The project also has the potential to harm endangered species, including the endangered gray bat, which is known to rely on the project site. These bats feed on insects that breed in the waters that would be bulldozed to access dirty tar sands; the food chain they rely on could be devastated by a spill of toxic tar sand oil. The project also risks harm to endangered freshwater mussels like the little-wing pearly mussel, which has been devastated by sediment from strip-mining in the region.
“Opening up Kentucky to tar sand strip-mining would only exacerbate the environmental devastation caused by coal mining in the region,” said Margolis. “These fossil fuels should be left in the ground, both for our safety now and to avoid the impending climate catastrophe.”

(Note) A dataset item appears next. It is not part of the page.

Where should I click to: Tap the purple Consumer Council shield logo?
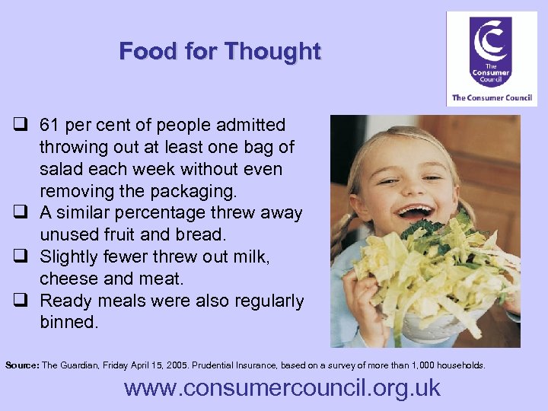click(x=490, y=53)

Arrakis Oil Recovery has applied to the U.S. Army Corps of Engineers for a permit to strip-mine a 144-acre site north of Russellville, Ky. to extract tar sand oil. The project would result in the filling of 5,752 linear feet of ephemeral streams, 2,105 linear feet of intermittent streams, and several wetlands. These areas provide forage habitat for endangered gray bats, as well as countless other birds, fish and insects.
Development of tar sands has been shown to be environmentally destructive and water and energy intensive. Tar sand products are highly corrosive, acidic and potentially unstable; tar sand bitumen products are characterized, when compared with conventional crudes, as being extremely heavy, having high viscosity and a high total acid number, containing significant sediment, and potentially high sulfur and heavy metal content.

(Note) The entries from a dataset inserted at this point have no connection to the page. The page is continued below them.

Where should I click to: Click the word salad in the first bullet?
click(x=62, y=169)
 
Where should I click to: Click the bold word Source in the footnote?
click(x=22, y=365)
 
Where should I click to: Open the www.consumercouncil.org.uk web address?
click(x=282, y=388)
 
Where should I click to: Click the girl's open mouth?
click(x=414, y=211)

Heavy oils persist longer, sink in water bodies, and can smother shorelines and the biota that live there. This viscous type of oil, once spilled into aquatic environments, creates a nightmare clean-up scenario with lasting and possibly irreversible impacts to water quality and aquatic ecosystems.
Tar sand crudes can also contain high levels of carcinogenic components, including developmental toxins, birth defect toxins, neurological toxins and reproductive toxins, known to be harmful to humans, animals, fish, plants and microbes. Studies have shown that the exploitation of tar sands releases polycyclic aromatic hydrocarbons (PAHs) into both aquatic and terrestrial environments, which are known to be toxic and carcinogenic to aquatic species.

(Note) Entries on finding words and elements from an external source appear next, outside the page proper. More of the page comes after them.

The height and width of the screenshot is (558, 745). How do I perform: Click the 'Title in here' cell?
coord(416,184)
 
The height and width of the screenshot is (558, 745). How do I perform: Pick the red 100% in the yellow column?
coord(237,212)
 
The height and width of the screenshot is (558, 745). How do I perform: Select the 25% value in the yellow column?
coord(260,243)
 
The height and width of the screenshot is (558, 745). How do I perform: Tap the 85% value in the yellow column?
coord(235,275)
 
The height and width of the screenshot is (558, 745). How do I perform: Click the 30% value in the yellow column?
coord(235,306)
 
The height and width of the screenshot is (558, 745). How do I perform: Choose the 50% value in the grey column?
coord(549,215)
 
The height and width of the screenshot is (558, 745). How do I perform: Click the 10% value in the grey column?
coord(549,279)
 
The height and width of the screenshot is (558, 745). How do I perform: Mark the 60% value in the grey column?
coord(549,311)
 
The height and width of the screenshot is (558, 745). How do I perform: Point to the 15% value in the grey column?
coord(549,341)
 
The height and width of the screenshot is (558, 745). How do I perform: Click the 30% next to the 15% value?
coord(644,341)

“Due to the nature of these heavy tar sands — the difficulty they pose regarding clean-up efforts, along with the harm they pose to the environment if spilled — the proposed project is simply not in the public interest,” the Center’s comments state. “The tremendous environmental and climate impacts, as well as the risks to the area’s waterways, wetlands and wildlife posed by the project, are simply unjustifiable and warrant denial of the requested permit for this project.”
The Center for Biological Diversity is a national, nonprofit conservation organization with more than 825,000 members and online activists dedicated to the protection of endangered species and wild places.